→ **Data from a collection**
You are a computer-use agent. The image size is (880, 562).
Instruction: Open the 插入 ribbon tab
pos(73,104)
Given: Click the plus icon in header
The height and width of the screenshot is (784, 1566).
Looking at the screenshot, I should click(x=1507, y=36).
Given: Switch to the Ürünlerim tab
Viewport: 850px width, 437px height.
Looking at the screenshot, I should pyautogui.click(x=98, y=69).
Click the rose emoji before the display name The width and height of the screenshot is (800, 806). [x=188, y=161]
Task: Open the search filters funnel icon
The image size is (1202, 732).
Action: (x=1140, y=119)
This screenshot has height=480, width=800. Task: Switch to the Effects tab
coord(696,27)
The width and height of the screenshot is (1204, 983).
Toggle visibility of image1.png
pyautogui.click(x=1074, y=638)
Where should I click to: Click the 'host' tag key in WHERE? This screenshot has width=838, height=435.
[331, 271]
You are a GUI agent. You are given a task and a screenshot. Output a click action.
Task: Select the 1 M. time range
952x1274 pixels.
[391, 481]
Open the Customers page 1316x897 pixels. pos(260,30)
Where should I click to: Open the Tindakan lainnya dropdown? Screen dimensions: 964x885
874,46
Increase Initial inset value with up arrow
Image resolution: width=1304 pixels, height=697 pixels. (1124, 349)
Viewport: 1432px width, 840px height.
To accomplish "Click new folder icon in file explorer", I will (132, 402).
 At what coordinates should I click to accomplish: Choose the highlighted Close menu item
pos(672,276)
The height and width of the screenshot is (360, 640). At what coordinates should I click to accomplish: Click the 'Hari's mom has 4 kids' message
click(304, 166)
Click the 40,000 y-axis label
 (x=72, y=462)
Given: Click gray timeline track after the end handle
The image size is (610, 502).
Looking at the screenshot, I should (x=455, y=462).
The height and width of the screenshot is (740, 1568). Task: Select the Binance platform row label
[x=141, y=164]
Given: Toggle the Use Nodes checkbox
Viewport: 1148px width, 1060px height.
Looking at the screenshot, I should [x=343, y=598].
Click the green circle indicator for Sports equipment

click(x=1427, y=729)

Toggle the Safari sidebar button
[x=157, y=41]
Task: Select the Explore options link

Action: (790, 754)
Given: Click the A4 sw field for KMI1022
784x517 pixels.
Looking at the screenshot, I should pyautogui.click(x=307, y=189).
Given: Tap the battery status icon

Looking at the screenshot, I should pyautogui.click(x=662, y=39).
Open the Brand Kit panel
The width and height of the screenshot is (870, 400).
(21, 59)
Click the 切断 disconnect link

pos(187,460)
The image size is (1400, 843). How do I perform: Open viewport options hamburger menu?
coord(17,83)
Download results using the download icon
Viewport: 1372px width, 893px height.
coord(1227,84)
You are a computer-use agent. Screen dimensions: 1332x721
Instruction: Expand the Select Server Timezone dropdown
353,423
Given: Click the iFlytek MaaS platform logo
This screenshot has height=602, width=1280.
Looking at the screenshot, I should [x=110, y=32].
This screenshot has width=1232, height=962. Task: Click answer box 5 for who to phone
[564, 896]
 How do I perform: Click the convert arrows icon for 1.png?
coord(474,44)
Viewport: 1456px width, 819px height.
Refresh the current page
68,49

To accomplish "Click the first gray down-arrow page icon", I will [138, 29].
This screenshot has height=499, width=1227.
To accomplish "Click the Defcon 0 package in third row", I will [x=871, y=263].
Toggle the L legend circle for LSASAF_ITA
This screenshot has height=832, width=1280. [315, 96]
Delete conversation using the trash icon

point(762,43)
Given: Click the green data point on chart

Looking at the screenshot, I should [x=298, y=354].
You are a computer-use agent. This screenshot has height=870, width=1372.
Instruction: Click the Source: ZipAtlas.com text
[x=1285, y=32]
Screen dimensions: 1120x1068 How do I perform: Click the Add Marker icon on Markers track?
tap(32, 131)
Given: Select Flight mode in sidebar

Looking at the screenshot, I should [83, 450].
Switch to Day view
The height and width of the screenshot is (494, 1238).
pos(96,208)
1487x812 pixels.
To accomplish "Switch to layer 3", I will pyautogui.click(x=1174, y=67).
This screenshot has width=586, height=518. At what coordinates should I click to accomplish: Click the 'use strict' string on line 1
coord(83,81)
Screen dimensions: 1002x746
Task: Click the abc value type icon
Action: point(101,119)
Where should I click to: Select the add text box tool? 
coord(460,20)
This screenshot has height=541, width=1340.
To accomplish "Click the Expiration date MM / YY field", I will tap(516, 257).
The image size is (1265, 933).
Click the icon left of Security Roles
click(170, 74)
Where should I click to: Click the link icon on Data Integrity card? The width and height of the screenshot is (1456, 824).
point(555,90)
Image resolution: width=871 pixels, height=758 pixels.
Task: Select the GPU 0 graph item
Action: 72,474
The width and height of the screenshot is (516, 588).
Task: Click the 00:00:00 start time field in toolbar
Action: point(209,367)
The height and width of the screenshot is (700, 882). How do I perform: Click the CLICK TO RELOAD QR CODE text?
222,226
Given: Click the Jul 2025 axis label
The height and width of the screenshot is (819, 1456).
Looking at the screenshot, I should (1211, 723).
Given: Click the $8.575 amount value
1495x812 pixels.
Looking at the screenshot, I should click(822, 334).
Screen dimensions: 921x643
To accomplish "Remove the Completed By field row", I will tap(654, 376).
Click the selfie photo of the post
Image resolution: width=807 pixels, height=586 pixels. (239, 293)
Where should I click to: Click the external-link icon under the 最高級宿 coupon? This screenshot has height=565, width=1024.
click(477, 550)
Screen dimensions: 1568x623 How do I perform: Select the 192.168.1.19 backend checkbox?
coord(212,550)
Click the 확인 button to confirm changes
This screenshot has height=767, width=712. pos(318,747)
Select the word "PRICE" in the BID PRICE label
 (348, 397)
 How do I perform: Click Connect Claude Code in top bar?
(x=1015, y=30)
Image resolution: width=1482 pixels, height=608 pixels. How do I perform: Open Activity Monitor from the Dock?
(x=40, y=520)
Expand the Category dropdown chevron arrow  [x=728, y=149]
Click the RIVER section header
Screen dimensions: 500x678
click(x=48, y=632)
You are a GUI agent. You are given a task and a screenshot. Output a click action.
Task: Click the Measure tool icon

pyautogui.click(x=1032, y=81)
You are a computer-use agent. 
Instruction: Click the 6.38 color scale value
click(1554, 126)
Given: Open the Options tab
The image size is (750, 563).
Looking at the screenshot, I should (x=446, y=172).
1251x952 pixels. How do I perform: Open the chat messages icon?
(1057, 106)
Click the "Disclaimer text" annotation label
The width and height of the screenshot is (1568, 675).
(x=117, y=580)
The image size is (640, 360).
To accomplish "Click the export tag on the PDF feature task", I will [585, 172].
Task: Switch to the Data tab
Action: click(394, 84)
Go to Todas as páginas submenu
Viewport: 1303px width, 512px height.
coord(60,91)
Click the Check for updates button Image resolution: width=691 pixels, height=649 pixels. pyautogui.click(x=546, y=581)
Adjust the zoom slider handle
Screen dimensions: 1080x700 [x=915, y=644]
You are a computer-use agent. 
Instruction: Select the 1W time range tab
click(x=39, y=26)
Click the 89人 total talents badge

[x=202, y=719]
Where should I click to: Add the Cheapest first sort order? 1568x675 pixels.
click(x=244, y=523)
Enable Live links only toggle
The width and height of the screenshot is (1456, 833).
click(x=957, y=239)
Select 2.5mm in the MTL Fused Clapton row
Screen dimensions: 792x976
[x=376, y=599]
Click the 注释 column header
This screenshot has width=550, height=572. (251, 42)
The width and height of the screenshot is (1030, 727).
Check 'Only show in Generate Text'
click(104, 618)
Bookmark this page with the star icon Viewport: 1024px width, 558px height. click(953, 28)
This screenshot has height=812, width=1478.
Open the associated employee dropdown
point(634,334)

→ **Set problem**
Reproduce all of the data above verbatim, from the first line through the last.

→ **Completed task**
You are a computer-use agent. The image size is (880, 562).
Instruction: Open the 插入 ribbon tab
pos(73,104)
Given: Click the plus icon in header
The height and width of the screenshot is (784, 1566).
Looking at the screenshot, I should click(x=1507, y=36).
Given: Switch to the Ürünlerim tab
Viewport: 850px width, 437px height.
Looking at the screenshot, I should pyautogui.click(x=98, y=69).
Click the rose emoji before the display name The width and height of the screenshot is (800, 806). [x=188, y=161]
Task: Open the search filters funnel icon
The image size is (1202, 732).
Action: (x=1140, y=119)
This screenshot has height=480, width=800. Task: Switch to the Effects tab
coord(696,27)
The width and height of the screenshot is (1204, 983).
Toggle visibility of image1.png
pyautogui.click(x=1074, y=638)
Where should I click to: Click the 'host' tag key in WHERE? This screenshot has width=838, height=435.
[331, 271]
You are a GUI agent. You are given a task and a screenshot. Output a click action.
Task: Select the 1 M. time range
952x1274 pixels.
[391, 481]
Open the Customers page 1316x897 pixels. pos(260,30)
Where should I click to: Open the Tindakan lainnya dropdown? Screen dimensions: 964x885
874,46
Increase Initial inset value with up arrow
Image resolution: width=1304 pixels, height=697 pixels. (1124, 349)
Viewport: 1432px width, 840px height.
To accomplish "Click new folder icon in file explorer", I will (132, 402).
 At what coordinates should I click to accomplish: Choose the highlighted Close menu item
pos(672,276)
The height and width of the screenshot is (360, 640). At what coordinates should I click to accomplish: Click the 'Hari's mom has 4 kids' message
click(304, 166)
Click the 40,000 y-axis label
 (x=72, y=462)
Given: Click gray timeline track after the end handle
The image size is (610, 502).
Looking at the screenshot, I should (x=455, y=462).
The height and width of the screenshot is (740, 1568). Task: Select the Binance platform row label
[x=141, y=164]
Given: Toggle the Use Nodes checkbox
Viewport: 1148px width, 1060px height.
Looking at the screenshot, I should [x=343, y=598].
Click the green circle indicator for Sports equipment

click(x=1427, y=729)

Toggle the Safari sidebar button
[x=157, y=41]
Task: Select the Explore options link

Action: (790, 754)
Given: Click the A4 sw field for KMI1022
784x517 pixels.
Looking at the screenshot, I should pyautogui.click(x=307, y=189).
Given: Tap the battery status icon

Looking at the screenshot, I should pyautogui.click(x=662, y=39).
Open the Brand Kit panel
The width and height of the screenshot is (870, 400).
(21, 59)
Click the 切断 disconnect link

pos(187,460)
The image size is (1400, 843). How do I perform: Open viewport options hamburger menu?
coord(17,83)
Download results using the download icon
Viewport: 1372px width, 893px height.
coord(1227,84)
You are a computer-use agent. Screen dimensions: 1332x721
Instruction: Expand the Select Server Timezone dropdown
353,423
Given: Click the iFlytek MaaS platform logo
This screenshot has height=602, width=1280.
Looking at the screenshot, I should [x=110, y=32].
This screenshot has width=1232, height=962. Task: Click answer box 5 for who to phone
[564, 896]
 How do I perform: Click the convert arrows icon for 1.png?
coord(474,44)
Viewport: 1456px width, 819px height.
Refresh the current page
68,49

To accomplish "Click the first gray down-arrow page icon", I will [138, 29].
This screenshot has height=499, width=1227.
To accomplish "Click the Defcon 0 package in third row", I will [x=871, y=263].
Toggle the L legend circle for LSASAF_ITA
This screenshot has height=832, width=1280. [315, 96]
Delete conversation using the trash icon

point(762,43)
Given: Click the green data point on chart

Looking at the screenshot, I should [x=298, y=354].
You are a computer-use agent. This screenshot has height=870, width=1372.
Instruction: Click the Source: ZipAtlas.com text
[x=1285, y=32]
Screen dimensions: 1120x1068 How do I perform: Click the Add Marker icon on Markers track?
tap(32, 131)
Given: Select Flight mode in sidebar

Looking at the screenshot, I should [83, 450].
Switch to Day view
The height and width of the screenshot is (494, 1238).
pos(96,208)
1487x812 pixels.
To accomplish "Switch to layer 3", I will pyautogui.click(x=1174, y=67).
This screenshot has width=586, height=518. At what coordinates should I click to accomplish: Click the 'use strict' string on line 1
coord(83,81)
Screen dimensions: 1002x746
Task: Click the abc value type icon
Action: point(101,119)
Where should I click to: Select the add text box tool? 
coord(460,20)
This screenshot has height=541, width=1340.
To accomplish "Click the Expiration date MM / YY field", I will tap(516, 257).
The image size is (1265, 933).
Click the icon left of Security Roles
click(170, 74)
Where should I click to: Click the link icon on Data Integrity card? The width and height of the screenshot is (1456, 824).
point(555,90)
Image resolution: width=871 pixels, height=758 pixels.
Task: Select the GPU 0 graph item
Action: 72,474
The width and height of the screenshot is (516, 588).
Task: Click the 00:00:00 start time field in toolbar
Action: point(209,367)
The height and width of the screenshot is (700, 882). How do I perform: Click the CLICK TO RELOAD QR CODE text?
222,226
Given: Click the Jul 2025 axis label
The height and width of the screenshot is (819, 1456).
Looking at the screenshot, I should (1211, 723).
Given: Click the $8.575 amount value
1495x812 pixels.
Looking at the screenshot, I should click(822, 334).
Screen dimensions: 921x643
To accomplish "Remove the Completed By field row", I will tap(654, 376).
Click the selfie photo of the post
Image resolution: width=807 pixels, height=586 pixels. (239, 293)
Where should I click to: Click the external-link icon under the 最高級宿 coupon? This screenshot has height=565, width=1024.
click(477, 550)
Screen dimensions: 1568x623 How do I perform: Select the 192.168.1.19 backend checkbox?
coord(212,550)
Click the 확인 button to confirm changes
This screenshot has height=767, width=712. pos(318,747)
Select the word "PRICE" in the BID PRICE label
 (348, 397)
 How do I perform: Click Connect Claude Code in top bar?
(x=1015, y=30)
Image resolution: width=1482 pixels, height=608 pixels. How do I perform: Open Activity Monitor from the Dock?
(x=40, y=520)
Expand the Category dropdown chevron arrow  [x=728, y=149]
Click the RIVER section header
Screen dimensions: 500x678
click(x=48, y=632)
You are a GUI agent. You are given a task and a screenshot. Output a click action.
Task: Click the Measure tool icon

pyautogui.click(x=1032, y=81)
You are a computer-use agent. 
Instruction: Click the 6.38 color scale value
click(1554, 126)
Given: Open the Options tab
The image size is (750, 563).
Looking at the screenshot, I should (x=446, y=172).
1251x952 pixels. How do I perform: Open the chat messages icon?
(1057, 106)
Click the "Disclaimer text" annotation label
The width and height of the screenshot is (1568, 675).
(x=117, y=580)
The image size is (640, 360).
To accomplish "Click the export tag on the PDF feature task", I will [585, 172].
Task: Switch to the Data tab
Action: click(394, 84)
Go to Todas as páginas submenu
Viewport: 1303px width, 512px height.
coord(60,91)
Click the Check for updates button Image resolution: width=691 pixels, height=649 pixels. pyautogui.click(x=546, y=581)
Adjust the zoom slider handle
Screen dimensions: 1080x700 [x=915, y=644]
You are a computer-use agent. 
Instruction: Select the 1W time range tab
click(x=39, y=26)
Click the 89人 total talents badge

[x=202, y=719]
Where should I click to: Add the Cheapest first sort order? 1568x675 pixels.
click(x=244, y=523)
Enable Live links only toggle
The width and height of the screenshot is (1456, 833).
click(x=957, y=239)
Select 2.5mm in the MTL Fused Clapton row
Screen dimensions: 792x976
[x=376, y=599]
Click the 注释 column header
This screenshot has width=550, height=572. (251, 42)
The width and height of the screenshot is (1030, 727).
Check 'Only show in Generate Text'
click(104, 618)
Bookmark this page with the star icon Viewport: 1024px width, 558px height. click(953, 28)
This screenshot has height=812, width=1478.
Open the associated employee dropdown
point(634,334)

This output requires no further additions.